### Exercise goal
Each line from the start of the entries through the line that contains "Given: Open the Opcoes tools icon" should be output exactly, please.

START Records provided

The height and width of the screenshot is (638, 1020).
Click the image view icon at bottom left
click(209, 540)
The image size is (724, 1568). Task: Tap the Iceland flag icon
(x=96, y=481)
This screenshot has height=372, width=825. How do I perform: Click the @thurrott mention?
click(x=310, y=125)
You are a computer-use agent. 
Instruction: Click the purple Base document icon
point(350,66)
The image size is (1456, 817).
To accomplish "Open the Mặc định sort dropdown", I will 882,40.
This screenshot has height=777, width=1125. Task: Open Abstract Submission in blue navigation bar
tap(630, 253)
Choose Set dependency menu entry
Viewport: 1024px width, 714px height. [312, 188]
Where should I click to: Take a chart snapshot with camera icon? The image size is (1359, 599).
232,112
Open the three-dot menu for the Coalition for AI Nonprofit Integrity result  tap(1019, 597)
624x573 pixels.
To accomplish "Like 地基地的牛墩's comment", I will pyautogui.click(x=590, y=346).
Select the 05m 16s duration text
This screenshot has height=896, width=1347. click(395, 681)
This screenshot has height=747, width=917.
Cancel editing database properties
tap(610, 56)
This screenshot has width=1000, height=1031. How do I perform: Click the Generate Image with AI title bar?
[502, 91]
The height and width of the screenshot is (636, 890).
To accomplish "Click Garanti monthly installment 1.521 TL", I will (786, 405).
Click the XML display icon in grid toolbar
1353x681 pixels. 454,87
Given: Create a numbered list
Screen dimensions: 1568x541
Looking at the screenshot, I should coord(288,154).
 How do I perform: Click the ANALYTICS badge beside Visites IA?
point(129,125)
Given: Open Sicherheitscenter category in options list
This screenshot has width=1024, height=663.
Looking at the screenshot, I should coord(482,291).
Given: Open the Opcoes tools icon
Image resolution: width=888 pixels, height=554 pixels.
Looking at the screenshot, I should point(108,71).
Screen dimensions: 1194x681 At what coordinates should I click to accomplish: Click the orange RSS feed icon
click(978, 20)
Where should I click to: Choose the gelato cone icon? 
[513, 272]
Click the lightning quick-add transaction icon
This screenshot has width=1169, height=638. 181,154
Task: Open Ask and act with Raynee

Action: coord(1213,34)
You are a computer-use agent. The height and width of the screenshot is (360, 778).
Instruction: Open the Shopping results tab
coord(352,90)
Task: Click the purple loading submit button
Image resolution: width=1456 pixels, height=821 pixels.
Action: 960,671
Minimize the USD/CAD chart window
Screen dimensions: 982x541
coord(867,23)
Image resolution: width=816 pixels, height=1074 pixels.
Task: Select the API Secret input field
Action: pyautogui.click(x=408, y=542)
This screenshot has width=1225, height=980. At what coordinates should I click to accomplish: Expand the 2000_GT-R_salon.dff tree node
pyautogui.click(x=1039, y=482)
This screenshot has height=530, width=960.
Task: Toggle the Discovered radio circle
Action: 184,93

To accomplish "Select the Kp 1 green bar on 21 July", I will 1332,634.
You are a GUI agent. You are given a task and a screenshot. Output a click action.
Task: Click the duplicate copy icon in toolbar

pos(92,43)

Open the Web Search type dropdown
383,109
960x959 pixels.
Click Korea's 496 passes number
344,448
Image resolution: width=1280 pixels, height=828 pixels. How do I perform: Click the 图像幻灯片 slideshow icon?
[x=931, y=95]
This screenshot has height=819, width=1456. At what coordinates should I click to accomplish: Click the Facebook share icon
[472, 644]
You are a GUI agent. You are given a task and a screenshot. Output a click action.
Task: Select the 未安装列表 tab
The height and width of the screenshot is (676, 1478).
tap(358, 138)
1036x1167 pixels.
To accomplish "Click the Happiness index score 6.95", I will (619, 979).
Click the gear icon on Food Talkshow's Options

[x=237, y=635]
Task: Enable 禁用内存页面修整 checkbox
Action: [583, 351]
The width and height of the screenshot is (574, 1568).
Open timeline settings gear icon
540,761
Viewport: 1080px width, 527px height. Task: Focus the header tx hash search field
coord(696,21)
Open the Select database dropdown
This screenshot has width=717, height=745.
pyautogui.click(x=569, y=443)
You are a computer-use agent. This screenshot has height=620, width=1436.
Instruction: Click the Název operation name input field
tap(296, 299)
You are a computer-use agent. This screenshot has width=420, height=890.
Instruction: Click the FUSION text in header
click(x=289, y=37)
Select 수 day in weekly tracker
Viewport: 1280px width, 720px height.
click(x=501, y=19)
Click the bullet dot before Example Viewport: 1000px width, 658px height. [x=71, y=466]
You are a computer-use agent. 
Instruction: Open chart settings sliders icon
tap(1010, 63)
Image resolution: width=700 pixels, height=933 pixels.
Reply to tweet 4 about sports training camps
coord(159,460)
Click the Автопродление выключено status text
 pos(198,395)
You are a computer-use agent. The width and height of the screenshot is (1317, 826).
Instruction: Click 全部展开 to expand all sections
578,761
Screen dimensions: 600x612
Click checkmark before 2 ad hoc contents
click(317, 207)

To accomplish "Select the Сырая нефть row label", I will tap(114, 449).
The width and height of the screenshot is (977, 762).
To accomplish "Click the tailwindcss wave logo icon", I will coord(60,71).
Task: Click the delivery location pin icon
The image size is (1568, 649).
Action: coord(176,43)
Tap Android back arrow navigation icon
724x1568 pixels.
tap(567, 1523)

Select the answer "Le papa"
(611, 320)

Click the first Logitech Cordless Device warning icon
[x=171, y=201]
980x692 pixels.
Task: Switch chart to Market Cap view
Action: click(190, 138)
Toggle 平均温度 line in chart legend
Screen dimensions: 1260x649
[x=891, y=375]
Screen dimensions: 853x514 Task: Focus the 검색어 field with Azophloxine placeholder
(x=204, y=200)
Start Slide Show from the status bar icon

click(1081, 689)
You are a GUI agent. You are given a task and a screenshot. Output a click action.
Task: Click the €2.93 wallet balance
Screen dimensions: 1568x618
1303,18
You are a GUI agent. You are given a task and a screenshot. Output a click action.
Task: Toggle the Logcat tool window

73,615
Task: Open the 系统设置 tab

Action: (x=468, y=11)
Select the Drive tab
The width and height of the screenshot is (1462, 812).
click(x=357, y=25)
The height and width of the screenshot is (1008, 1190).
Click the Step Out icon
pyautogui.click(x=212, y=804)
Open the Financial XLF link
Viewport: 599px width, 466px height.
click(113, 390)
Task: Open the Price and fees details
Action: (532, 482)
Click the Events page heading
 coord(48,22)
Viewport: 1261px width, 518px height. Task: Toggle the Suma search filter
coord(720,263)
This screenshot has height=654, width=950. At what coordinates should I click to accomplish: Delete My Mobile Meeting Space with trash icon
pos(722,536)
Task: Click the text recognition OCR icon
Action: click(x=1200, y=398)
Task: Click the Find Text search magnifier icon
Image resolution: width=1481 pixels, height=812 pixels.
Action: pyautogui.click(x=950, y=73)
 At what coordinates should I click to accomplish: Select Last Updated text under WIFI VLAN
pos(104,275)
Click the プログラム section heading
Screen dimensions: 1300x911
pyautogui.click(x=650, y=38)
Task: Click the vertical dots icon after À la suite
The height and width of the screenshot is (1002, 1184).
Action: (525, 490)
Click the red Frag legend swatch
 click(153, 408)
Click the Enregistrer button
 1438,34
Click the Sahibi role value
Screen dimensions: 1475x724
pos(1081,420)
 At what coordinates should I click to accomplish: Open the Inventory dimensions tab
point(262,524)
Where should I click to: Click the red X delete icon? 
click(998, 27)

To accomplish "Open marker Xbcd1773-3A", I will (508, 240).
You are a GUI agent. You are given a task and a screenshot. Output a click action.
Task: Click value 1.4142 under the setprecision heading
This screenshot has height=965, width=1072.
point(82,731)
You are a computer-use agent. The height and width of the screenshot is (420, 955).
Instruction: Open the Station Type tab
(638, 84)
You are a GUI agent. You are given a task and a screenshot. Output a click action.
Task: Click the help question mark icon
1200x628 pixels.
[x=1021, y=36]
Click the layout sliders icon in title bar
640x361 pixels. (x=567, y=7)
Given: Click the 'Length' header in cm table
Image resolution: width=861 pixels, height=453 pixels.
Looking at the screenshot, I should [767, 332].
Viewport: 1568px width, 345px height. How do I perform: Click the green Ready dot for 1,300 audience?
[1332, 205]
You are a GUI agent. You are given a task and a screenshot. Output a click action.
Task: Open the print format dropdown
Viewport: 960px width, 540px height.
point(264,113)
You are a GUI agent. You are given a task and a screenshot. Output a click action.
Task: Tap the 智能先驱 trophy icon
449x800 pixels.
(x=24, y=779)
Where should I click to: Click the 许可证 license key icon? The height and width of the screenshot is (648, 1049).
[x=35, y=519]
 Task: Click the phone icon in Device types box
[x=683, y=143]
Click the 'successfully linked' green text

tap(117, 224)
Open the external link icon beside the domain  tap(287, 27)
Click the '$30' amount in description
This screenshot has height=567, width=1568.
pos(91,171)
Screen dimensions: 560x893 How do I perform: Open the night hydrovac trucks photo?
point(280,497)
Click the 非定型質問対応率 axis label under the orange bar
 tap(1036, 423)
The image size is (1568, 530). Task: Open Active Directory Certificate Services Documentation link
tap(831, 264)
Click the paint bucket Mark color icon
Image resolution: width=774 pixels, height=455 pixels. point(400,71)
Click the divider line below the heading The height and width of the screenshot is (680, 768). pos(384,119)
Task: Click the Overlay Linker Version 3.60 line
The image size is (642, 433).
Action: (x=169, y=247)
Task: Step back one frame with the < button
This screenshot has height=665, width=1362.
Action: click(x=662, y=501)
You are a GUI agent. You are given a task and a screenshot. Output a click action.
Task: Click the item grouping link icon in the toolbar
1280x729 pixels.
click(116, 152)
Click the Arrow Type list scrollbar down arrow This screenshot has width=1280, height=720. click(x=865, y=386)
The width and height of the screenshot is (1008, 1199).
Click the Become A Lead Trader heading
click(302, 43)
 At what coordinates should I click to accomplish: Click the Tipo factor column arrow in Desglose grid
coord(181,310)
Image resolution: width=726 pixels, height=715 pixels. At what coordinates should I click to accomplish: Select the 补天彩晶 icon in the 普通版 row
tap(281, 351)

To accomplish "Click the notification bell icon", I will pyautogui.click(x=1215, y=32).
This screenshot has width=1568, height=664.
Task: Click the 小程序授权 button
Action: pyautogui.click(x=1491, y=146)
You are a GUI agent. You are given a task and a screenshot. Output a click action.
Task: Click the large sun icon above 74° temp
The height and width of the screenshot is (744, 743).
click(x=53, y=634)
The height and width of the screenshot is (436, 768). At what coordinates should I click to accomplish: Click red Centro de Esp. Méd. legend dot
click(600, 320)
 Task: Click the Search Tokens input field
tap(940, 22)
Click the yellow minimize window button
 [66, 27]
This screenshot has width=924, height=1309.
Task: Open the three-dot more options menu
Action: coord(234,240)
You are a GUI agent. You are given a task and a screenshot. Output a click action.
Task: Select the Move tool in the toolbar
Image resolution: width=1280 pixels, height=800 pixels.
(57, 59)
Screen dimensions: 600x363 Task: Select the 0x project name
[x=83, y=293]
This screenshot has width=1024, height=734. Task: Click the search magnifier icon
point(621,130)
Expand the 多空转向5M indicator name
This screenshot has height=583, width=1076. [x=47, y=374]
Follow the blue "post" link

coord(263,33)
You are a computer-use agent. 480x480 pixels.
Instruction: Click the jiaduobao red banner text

END Records provided

### Result of the exercise
The height and width of the screenshot is (638, 1020).
Click the image view icon at bottom left
click(209, 540)
The image size is (724, 1568). Task: Tap the Iceland flag icon
(x=96, y=481)
This screenshot has height=372, width=825. How do I perform: Click the @thurrott mention?
click(x=310, y=125)
You are a computer-use agent. 
Instruction: Click the purple Base document icon
point(350,66)
The image size is (1456, 817).
To accomplish "Open the Mặc định sort dropdown", I will 882,40.
This screenshot has height=777, width=1125. Task: Open Abstract Submission in blue navigation bar
tap(630, 253)
Choose Set dependency menu entry
Viewport: 1024px width, 714px height. [312, 188]
Where should I click to: Take a chart snapshot with camera icon? The image size is (1359, 599).
232,112
Open the three-dot menu for the Coalition for AI Nonprofit Integrity result  tap(1019, 597)
624x573 pixels.
To accomplish "Like 地基地的牛墩's comment", I will pyautogui.click(x=590, y=346).
Select the 05m 16s duration text
This screenshot has height=896, width=1347. click(395, 681)
This screenshot has height=747, width=917.
Cancel editing database properties
tap(610, 56)
This screenshot has width=1000, height=1031. How do I perform: Click the Generate Image with AI title bar?
[502, 91]
The height and width of the screenshot is (636, 890).
To accomplish "Click Garanti monthly installment 1.521 TL", I will (786, 405).
Click the XML display icon in grid toolbar
1353x681 pixels. 454,87
Given: Create a numbered list
Screen dimensions: 1568x541
Looking at the screenshot, I should coord(288,154).
 How do I perform: Click the ANALYTICS badge beside Visites IA?
point(129,125)
Given: Open Sicherheitscenter category in options list
This screenshot has width=1024, height=663.
Looking at the screenshot, I should coord(482,291).
Given: Open the Opcoes tools icon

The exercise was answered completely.